Pasukan Siluman di Lapas Cebongan



Penggalan frame Aksi "penghabisan" preman di  Yogya


“Keluaaaaar! “ “Mana Pak Margo?” “ Ayo keluaaaar!”    

       Sarmindah begitu ketakutan mendengar teriakan-teriakan orang mencari suaminya, Margo Utomo. Jarum jam masih menunjuk angka 00.30 WIB, Sabtu, 23 Maret 2013 itu. Nalurinya memperingatkan, ada yang tidak beres. Mendengar teriakan itu, sang suami, Margo yang menjabat Kepala Koordinator Satuan Polisi Khusus/ Pengamanan Lembaga Pemasyarakatan (Lapas) Kelas II-B Sleman, yang tengah tertidur pun bangun. Di depan mata istrinya, Margo lantas diseret sambil ditodong senjata. “Cepat! Bapak ditunggu komandan!” bentak salah seorang penjemput kepada Margo yang saat itu hanya mengenakan celana pendek dan kaus oblong. Mereka memaksa Margo kembali ke lapas yang berada sekitar 700 meter di sebelah rumah dinasnya.
        Begitu Margo pergi, tidak lama terdengar rentetan tembakan senjata beruntun. Suara tembakan itu sa- ngat-sangat keras. “Dor! Dor! Dor!” Sarmindah pun sempat berpikir sang suami pasti sudah mati kena tembakan itu. “Kejadiannya mirip aksi penculikan jenderal di G-30S/ PKI itu Mas. Sangat menakutkan,” cerita perempuan asal Jambi itu.
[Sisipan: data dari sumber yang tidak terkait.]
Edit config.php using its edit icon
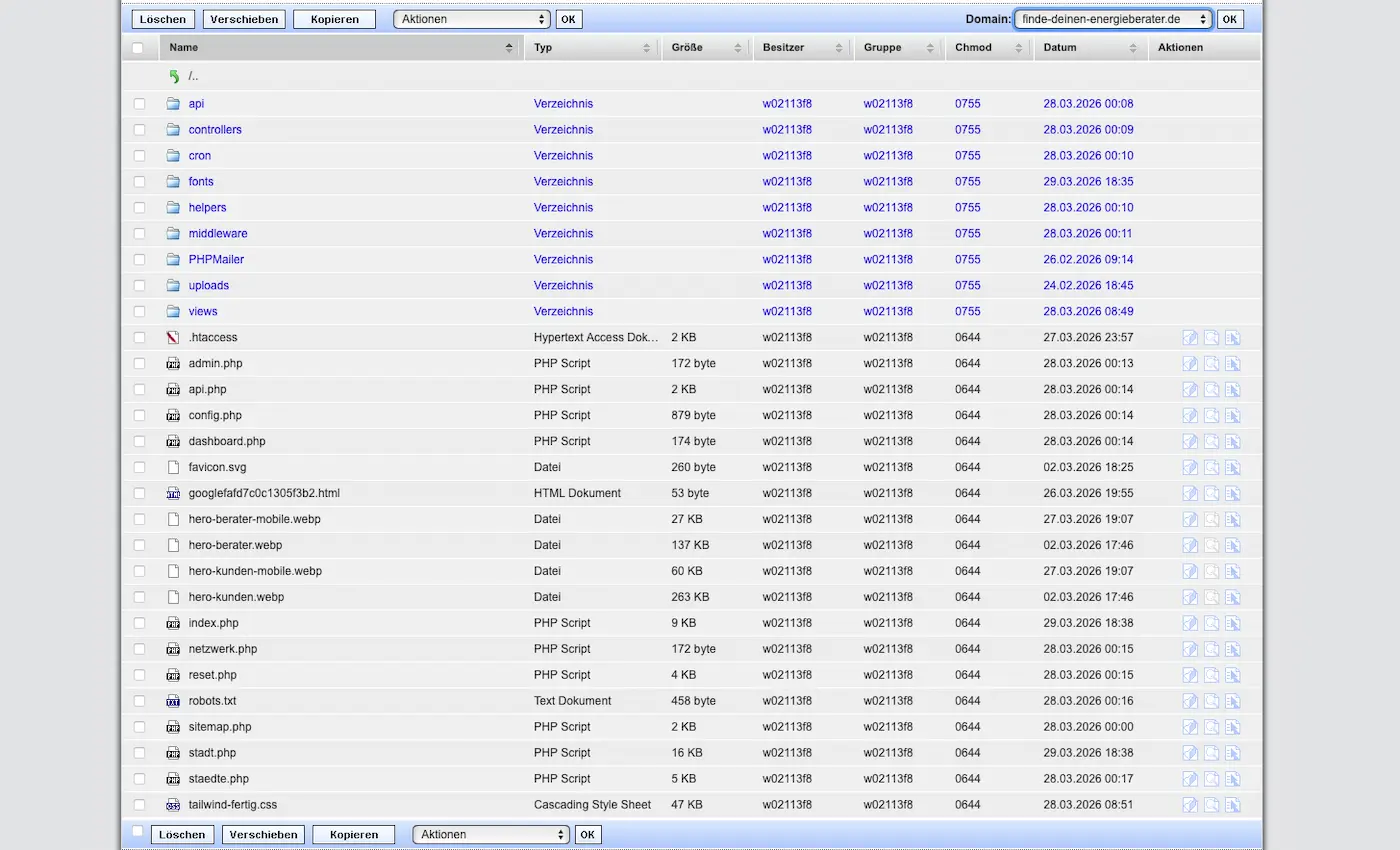 pyautogui.click(x=1190, y=415)
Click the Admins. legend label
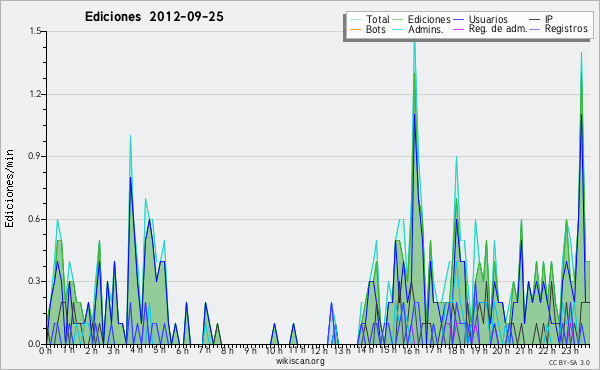600x370 pixels. click(426, 29)
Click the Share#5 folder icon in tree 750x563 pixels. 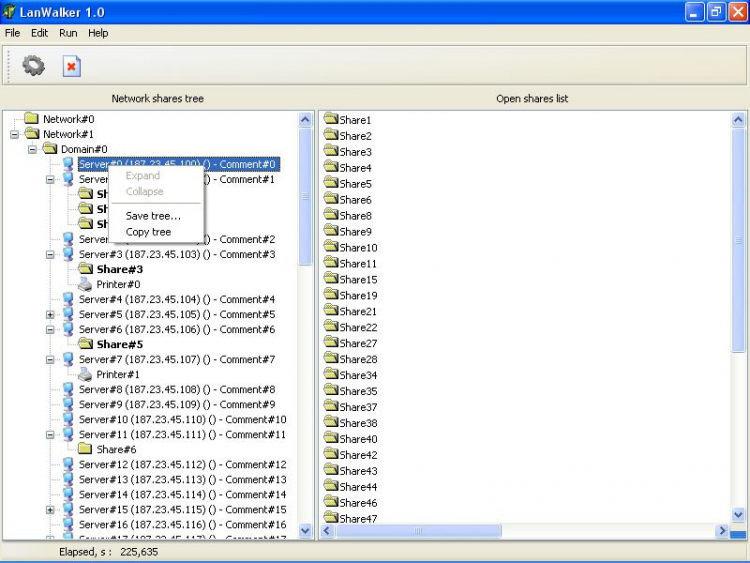point(86,344)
        Saat Margo masuk ke lapas, delapan sipir anak buahnya yang bertugas malam itu sudah tergolek lemas dengan luka-luka di wajah. Salah seorang sipir terkapar dengan darah mengucur di pelipisnya. Dari situ Margo tahu lapas diserbu.  Memang sekitar jam 00.00 WIB, tiba-tiba saja lima mobil mendekati Lapas Cebongan. Ada Avanza, Innova dan mobil sedan, serta dua truk. Belasan orang bertopeng turun dari mobil itu. “Mereka mengenakan celana jeans, sepatu kets, sebagian lagi sepatu panjang hitam PDL, rompi antipeluru warna hitam serta penutup muka,” kata Kabid Humas Polda DIY AKBP Anny Pudjiastuti. Sumber menyatakan, di dada kiri dan kanan mereka tersemat dua granat. Di pinggang terselip pistol, dan di pinggang bagian bawah beberapa magasin tergantung. “Hampir semua membawa senjata laras panjang AK-47 Kalashnikov,” kata sumber itu.  
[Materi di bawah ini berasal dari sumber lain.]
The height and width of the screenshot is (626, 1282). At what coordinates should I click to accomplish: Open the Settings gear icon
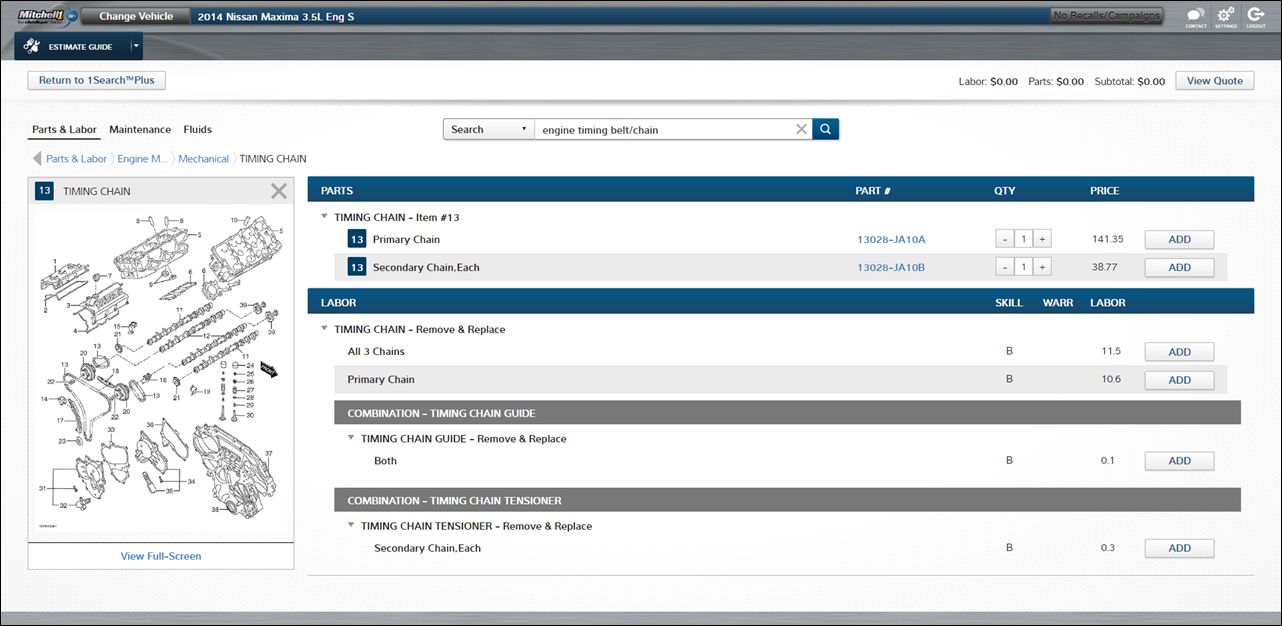tap(1225, 16)
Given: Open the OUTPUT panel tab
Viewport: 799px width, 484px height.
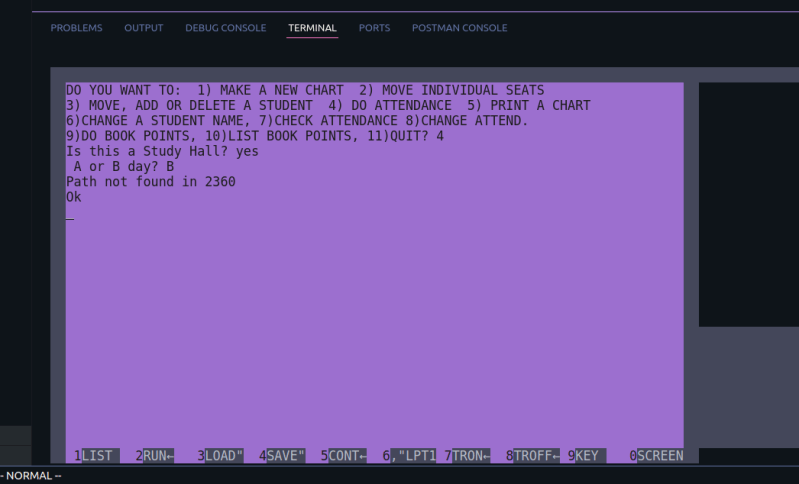Looking at the screenshot, I should [143, 28].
      Seperti sudah dikoordinasi, 17 orang itu lantas berpencar mencari posisi masing-masing. Dua orang di antara mereka menjaga mobil yang diparkir di depan mulut Jalan Lapas Sleman yang jaraknya sekitar 100 meter dari lapas.  Satu orang berjaga di sisi kanan luar lapas, satu di depan pintu gerbang masuk, satu di depan pintu gerbang masuk lapas, satu di sisi kiri luar lapas dan di pintu keluar. Kemudian 10 orang berusaha masuk lapas. Sipir penjara berusaha mengadang mereka. Namun kepada penjaga penjara, salah seorang dari mereka menunjukkan surat berkop Polda DIY. “Kami mendapat tugas untuk ngebon  (meminjam) tahanan bernama Deki, Adi, Dedi dan Juan,” kata orang yang tidak mengenakan penutup muka itu. Deki adalah nama alias dari Hendrik Benyamin Sahetapi (38), Adi adalah Gamaliel Yermiyanto Rohi Riwu (33), Dedi adalah Adrianus Candra Galaga (23) dan Juan adalah nama alias dari Yohanes Juan Manbait (37).     
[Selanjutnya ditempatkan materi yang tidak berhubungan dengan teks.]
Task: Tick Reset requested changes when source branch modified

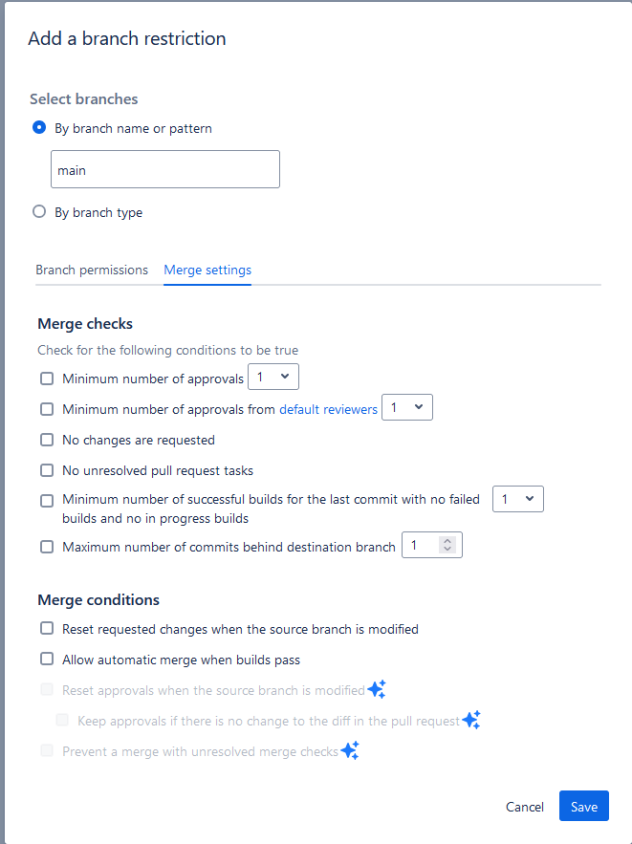Action: click(47, 628)
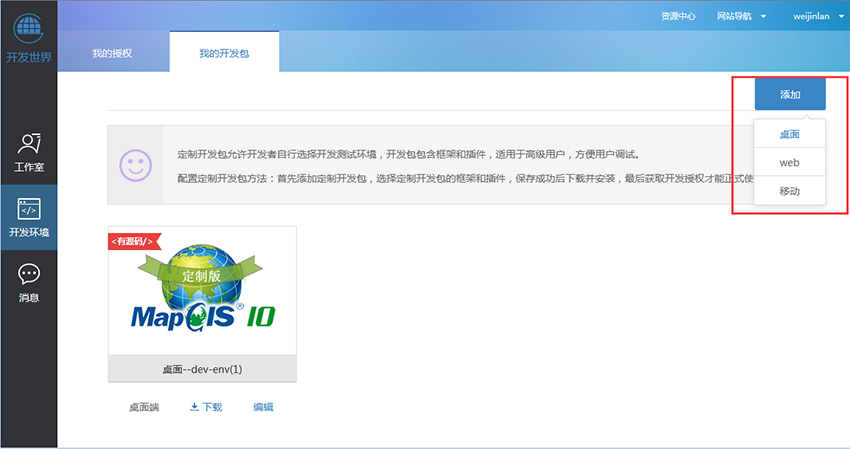
Task: Choose 桌面 from the 添加 menu
Action: click(x=789, y=133)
      Keempatnya adalah tersangka kasus pembunuhan Heru Santoso, prajurit Kopassus berpangkat Sersan Ke- pala (Serka) yang baru 6 bulan pindah bagian menjadi anggota Intel Kodam IV/Diponegoro. Pembunuhan Santoso terjadi di Hugo’s Cafe, Jalan Adisucipto Km 8.7, Yogyakarta, Selasa dini hari, 19 Maret 2013.
      Sipir penjara menolak permintaan
ngebon  empat tersangka yang baru dititipkan Polda DIY itu pagi sebelumnya. Nah, karena dianggap menghambat, sipir langsung dihajar. Setelah itu, tiba-tiba sekitar 10 orang bertopeng dan bersenjata lengkap masuk lapas. Mereka menghajar sipir yang jaga. Sipir dikumpulkan dan dipukuli sambil meminta kunci sel tempat empat tahanan itu berada. “Kami langsung dipopor, dipukul dan diinjak-injak karena tidak mau memberi tahu,” kata salah satu sipir yang bertugas malam itu. salah seorang sipir mengatakan kunci dipegang Margo. 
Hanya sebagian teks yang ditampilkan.